EXERCISE DIRECTIONS:
Set down, please, exactly the lines below that run from the line with "[daikin.jpg] (24, 99)" to the line with "[Taylor Made Jewelry Inc.] (193, 813)", both lines included.

TASK INPUT:
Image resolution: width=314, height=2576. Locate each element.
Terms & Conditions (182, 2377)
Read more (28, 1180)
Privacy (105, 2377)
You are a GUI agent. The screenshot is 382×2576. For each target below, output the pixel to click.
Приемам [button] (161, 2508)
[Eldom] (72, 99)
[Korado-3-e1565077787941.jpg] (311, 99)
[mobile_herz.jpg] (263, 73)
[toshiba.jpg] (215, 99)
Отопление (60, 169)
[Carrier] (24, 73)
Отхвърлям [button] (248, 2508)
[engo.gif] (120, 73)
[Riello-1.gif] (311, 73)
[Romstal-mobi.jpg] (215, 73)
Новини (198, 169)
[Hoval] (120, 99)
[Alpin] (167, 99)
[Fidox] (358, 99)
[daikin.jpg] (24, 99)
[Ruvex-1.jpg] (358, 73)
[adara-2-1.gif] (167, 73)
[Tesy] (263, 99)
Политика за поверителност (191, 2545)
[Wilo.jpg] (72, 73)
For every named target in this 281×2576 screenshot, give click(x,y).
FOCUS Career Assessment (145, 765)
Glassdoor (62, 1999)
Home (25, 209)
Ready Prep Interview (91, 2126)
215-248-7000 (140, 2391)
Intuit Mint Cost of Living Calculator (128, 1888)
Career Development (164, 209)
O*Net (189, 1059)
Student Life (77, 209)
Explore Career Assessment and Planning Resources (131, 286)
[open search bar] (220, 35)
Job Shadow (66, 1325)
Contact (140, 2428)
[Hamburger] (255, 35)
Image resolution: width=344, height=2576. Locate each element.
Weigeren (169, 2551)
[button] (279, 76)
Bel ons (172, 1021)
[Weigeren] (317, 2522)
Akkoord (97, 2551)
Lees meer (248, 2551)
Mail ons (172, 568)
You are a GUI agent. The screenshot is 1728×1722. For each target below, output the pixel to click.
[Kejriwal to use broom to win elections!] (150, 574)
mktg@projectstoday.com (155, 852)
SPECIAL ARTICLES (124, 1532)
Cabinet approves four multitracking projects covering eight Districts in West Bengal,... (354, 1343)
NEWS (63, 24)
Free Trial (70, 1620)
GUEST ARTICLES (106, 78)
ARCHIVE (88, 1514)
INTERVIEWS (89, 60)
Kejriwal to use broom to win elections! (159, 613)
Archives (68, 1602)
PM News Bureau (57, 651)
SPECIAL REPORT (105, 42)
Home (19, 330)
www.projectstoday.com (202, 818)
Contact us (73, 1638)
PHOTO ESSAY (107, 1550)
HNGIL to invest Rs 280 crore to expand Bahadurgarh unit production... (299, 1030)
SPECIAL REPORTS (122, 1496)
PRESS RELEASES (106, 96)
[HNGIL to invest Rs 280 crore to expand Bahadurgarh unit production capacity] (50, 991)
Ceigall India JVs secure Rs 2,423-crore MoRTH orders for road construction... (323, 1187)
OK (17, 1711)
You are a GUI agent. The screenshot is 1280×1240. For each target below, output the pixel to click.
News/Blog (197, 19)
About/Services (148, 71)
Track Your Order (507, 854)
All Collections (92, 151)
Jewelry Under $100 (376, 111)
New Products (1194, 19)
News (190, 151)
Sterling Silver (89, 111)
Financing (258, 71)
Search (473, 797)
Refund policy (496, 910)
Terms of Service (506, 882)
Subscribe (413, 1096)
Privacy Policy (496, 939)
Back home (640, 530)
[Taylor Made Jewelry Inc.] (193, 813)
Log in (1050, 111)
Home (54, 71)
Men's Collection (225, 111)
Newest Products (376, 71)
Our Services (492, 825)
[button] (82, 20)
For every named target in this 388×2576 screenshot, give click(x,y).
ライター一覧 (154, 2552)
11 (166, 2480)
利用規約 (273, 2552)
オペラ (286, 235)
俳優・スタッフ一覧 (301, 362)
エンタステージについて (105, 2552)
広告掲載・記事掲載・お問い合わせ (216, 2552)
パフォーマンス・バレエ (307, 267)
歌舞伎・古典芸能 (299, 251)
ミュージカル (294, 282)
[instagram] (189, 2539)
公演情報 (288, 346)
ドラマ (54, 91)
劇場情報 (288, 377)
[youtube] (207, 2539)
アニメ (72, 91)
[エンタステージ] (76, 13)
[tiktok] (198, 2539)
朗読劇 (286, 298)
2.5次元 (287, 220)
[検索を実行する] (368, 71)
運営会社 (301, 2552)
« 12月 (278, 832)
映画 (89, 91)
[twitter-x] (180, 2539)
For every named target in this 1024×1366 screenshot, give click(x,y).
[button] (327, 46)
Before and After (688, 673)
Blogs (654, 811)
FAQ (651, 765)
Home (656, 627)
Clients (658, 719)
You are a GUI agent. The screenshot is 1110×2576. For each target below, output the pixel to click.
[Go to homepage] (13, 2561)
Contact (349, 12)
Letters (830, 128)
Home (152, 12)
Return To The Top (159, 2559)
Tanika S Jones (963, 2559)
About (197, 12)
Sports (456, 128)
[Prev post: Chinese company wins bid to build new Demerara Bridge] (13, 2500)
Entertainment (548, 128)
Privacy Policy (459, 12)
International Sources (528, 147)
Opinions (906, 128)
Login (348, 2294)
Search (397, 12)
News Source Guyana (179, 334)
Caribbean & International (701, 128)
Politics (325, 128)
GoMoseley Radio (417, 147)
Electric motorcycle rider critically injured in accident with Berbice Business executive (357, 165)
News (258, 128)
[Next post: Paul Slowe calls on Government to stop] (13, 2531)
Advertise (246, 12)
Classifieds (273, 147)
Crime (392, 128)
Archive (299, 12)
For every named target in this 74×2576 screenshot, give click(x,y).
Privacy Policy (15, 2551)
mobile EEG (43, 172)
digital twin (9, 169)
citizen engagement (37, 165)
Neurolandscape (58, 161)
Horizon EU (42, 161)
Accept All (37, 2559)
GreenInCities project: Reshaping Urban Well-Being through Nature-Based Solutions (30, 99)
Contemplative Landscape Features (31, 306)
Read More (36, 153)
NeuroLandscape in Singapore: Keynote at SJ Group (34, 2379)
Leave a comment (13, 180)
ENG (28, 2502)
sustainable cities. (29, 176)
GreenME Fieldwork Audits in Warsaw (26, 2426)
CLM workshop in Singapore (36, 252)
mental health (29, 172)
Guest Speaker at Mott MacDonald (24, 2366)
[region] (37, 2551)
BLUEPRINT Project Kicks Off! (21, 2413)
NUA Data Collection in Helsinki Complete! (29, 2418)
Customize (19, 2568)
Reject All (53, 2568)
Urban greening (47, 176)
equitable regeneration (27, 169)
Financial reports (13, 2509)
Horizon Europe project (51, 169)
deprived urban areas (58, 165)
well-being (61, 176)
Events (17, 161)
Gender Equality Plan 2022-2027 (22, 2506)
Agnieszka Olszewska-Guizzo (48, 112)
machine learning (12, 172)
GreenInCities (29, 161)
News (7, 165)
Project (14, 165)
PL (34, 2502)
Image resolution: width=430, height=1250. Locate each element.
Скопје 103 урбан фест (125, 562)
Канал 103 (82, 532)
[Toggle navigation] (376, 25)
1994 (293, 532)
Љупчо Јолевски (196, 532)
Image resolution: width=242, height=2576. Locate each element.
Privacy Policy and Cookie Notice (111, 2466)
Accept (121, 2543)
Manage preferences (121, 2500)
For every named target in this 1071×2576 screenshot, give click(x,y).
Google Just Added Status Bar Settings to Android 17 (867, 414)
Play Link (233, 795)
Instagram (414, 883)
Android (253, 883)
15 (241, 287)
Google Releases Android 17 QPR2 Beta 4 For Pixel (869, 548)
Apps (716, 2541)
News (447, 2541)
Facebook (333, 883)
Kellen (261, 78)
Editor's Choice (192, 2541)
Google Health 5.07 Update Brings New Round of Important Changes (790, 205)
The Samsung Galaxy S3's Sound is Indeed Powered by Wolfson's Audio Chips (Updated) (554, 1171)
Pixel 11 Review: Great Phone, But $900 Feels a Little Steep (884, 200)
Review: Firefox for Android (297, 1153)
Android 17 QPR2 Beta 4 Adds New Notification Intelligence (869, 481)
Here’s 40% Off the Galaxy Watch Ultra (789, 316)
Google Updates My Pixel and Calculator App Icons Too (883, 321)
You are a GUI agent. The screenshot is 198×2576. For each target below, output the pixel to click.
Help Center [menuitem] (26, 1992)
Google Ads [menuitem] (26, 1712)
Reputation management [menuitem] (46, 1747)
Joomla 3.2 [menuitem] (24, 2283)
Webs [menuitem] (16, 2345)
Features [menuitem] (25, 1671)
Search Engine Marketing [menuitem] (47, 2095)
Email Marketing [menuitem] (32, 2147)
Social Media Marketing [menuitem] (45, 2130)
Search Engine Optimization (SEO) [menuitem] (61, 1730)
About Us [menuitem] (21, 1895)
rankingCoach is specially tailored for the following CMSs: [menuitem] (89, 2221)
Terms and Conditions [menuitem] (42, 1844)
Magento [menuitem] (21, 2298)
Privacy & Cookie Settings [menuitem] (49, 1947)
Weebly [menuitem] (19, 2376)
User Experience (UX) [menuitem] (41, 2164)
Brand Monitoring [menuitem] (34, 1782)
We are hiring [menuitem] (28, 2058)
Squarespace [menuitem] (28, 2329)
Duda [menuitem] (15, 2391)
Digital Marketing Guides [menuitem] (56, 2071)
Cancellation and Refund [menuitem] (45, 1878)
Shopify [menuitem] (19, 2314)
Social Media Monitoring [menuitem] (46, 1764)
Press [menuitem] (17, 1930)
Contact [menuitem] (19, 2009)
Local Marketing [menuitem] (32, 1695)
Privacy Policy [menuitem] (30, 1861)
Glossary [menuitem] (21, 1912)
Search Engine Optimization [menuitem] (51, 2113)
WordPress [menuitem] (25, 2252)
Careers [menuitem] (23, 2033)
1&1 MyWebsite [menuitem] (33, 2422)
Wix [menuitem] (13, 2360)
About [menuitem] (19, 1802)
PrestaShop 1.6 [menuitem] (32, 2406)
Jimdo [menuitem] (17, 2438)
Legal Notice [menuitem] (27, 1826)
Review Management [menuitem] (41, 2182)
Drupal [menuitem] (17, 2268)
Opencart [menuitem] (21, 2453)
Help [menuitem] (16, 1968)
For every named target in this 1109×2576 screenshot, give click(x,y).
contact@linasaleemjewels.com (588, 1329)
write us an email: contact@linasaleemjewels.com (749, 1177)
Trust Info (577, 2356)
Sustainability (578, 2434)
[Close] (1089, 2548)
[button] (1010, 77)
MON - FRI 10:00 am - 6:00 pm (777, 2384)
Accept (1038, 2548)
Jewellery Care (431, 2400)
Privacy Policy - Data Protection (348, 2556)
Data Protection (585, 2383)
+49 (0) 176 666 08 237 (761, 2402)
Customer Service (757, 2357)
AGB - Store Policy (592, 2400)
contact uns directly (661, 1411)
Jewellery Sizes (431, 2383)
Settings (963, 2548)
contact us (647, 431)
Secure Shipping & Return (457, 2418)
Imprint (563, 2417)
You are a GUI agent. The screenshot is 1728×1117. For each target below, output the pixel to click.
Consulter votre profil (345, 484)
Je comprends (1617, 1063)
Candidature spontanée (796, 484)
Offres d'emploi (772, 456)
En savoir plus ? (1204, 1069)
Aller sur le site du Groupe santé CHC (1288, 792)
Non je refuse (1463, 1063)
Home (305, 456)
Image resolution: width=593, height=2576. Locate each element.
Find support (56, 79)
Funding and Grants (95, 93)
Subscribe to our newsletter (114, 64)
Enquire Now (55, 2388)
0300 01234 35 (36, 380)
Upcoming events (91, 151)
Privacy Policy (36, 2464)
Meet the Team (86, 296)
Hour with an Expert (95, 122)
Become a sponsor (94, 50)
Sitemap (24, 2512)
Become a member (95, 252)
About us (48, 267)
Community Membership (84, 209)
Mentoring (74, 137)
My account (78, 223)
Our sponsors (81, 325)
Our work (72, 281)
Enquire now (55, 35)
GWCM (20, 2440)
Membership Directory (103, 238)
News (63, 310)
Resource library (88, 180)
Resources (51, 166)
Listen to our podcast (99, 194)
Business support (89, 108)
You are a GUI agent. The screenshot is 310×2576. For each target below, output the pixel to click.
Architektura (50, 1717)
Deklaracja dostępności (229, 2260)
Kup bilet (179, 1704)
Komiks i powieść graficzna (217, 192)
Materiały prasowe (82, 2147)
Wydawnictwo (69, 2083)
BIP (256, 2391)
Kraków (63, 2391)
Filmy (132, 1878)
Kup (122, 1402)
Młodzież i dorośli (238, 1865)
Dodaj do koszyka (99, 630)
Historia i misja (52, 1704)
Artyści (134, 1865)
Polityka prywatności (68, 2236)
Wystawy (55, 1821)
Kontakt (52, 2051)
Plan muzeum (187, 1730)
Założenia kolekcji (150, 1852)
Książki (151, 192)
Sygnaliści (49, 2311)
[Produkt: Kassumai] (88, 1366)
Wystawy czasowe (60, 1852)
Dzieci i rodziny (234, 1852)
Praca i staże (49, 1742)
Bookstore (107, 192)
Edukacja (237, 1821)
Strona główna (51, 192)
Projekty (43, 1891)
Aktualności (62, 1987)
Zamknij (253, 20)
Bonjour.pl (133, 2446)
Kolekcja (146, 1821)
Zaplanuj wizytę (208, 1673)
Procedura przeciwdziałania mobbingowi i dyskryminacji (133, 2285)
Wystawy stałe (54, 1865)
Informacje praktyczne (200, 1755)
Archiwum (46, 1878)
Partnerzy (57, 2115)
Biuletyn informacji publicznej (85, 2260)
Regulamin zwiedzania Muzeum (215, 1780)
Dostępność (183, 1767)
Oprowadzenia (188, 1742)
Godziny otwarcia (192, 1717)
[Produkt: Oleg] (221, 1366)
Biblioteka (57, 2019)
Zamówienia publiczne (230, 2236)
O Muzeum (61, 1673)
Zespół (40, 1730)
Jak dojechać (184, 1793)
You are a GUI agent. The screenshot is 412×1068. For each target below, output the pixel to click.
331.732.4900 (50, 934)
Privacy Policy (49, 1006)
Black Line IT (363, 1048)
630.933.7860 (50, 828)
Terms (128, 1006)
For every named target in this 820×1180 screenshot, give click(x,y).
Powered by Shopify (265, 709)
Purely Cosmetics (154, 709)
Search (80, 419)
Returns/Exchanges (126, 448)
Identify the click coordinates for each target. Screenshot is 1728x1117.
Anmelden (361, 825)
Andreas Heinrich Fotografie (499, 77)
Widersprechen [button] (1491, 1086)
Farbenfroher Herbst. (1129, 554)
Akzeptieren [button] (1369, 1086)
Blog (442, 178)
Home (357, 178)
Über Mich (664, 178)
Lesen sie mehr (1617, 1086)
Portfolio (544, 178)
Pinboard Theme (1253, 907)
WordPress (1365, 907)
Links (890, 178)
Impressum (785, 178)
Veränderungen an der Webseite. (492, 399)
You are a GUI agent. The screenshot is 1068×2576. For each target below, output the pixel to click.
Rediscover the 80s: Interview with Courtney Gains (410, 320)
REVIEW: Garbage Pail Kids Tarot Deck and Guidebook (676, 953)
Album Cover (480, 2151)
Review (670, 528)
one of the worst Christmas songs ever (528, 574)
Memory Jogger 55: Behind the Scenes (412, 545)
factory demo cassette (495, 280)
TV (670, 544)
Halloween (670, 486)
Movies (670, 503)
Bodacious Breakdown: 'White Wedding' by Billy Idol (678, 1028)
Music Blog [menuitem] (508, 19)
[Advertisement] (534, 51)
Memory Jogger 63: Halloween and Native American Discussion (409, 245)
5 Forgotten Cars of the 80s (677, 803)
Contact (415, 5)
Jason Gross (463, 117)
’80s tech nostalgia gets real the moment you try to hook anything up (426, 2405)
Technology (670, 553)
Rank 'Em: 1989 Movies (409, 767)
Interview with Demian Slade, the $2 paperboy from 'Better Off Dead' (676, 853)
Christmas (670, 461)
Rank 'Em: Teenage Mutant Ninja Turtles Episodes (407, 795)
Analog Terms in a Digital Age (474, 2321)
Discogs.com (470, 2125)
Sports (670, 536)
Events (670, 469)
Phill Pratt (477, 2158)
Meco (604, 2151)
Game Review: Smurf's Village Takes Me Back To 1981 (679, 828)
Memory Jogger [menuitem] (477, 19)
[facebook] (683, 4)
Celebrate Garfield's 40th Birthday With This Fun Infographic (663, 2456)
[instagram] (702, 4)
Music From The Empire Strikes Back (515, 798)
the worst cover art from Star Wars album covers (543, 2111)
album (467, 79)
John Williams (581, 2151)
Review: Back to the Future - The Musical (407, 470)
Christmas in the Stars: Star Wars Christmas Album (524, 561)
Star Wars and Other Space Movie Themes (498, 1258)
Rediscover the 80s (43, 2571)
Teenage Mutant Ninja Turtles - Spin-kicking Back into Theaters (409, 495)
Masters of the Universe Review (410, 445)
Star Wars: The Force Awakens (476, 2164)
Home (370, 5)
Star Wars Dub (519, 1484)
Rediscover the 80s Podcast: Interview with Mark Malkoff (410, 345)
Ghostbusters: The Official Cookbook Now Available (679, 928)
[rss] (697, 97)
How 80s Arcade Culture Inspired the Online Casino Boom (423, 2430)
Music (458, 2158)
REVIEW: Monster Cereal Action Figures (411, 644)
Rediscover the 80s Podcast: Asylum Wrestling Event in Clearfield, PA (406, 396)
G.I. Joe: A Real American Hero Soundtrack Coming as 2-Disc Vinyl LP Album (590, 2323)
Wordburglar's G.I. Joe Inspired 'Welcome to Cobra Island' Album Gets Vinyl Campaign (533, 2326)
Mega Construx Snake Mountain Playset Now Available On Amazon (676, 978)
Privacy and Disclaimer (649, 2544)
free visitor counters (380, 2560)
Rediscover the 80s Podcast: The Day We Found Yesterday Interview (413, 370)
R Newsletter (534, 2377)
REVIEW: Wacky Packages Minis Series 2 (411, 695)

PROBLEM SOLUTION:
[daikin.jpg] (24, 99)
[Ruvex-1.jpg] (358, 73)
[adara-2-1.gif] (167, 73)
[Tesy] (263, 99)
Политика за поверителност (191, 2545)
[Wilo.jpg] (72, 73)
For every named target in this 281×2576 screenshot, give click(x,y).
FOCUS Career Assessment (145, 765)
Glassdoor (62, 1999)
Home (25, 209)
Ready Prep Interview (91, 2126)
215-248-7000 (140, 2391)
Intuit Mint Cost of Living Calculator (128, 1888)
Career Development (164, 209)
O*Net (189, 1059)
Student Life (77, 209)
Explore Career Assessment and Planning Resources (131, 286)
[open search bar] (220, 35)
Job Shadow (66, 1325)
Contact (140, 2428)
[Hamburger] (255, 35)
Image resolution: width=344, height=2576. Locate each element.
Weigeren (169, 2551)
[button] (279, 76)
Bel ons (172, 1021)
[Weigeren] (317, 2522)
Akkoord (97, 2551)
Lees meer (248, 2551)
Mail ons (172, 568)
You are a GUI agent. The screenshot is 1728×1722. For each target below, output the pixel to click.
[Kejriwal to use broom to win elections!] (150, 574)
mktg@projectstoday.com (155, 852)
SPECIAL ARTICLES (124, 1532)
Cabinet approves four multitracking projects covering eight Districts in West Bengal,... (354, 1343)
NEWS (63, 24)
Free Trial (70, 1620)
GUEST ARTICLES (106, 78)
ARCHIVE (88, 1514)
INTERVIEWS (89, 60)
Kejriwal to use broom to win elections! (159, 613)
Archives (68, 1602)
PM News Bureau (57, 651)
SPECIAL REPORT (105, 42)
Home (19, 330)
www.projectstoday.com (202, 818)
Contact us (73, 1638)
PHOTO ESSAY (107, 1550)
HNGIL to invest Rs 280 crore to expand Bahadurgarh unit production... (299, 1030)
SPECIAL REPORTS (122, 1496)
PRESS RELEASES (106, 96)
[HNGIL to invest Rs 280 crore to expand Bahadurgarh unit production capacity] (50, 991)
Ceigall India JVs secure Rs 2,423-crore MoRTH orders for road construction... (323, 1187)
OK (17, 1711)
You are a GUI agent. The screenshot is 1280×1240. For each target below, output the pixel to click.
News/Blog (197, 19)
About/Services (148, 71)
Track Your Order (507, 854)
All Collections (92, 151)
Jewelry Under $100 (376, 111)
New Products (1194, 19)
News (190, 151)
Sterling Silver (89, 111)
Financing (258, 71)
Search (473, 797)
Refund policy (496, 910)
Terms of Service (506, 882)
Subscribe (413, 1096)
Privacy Policy (496, 939)
Back home (640, 530)
[Taylor Made Jewelry Inc.] (193, 813)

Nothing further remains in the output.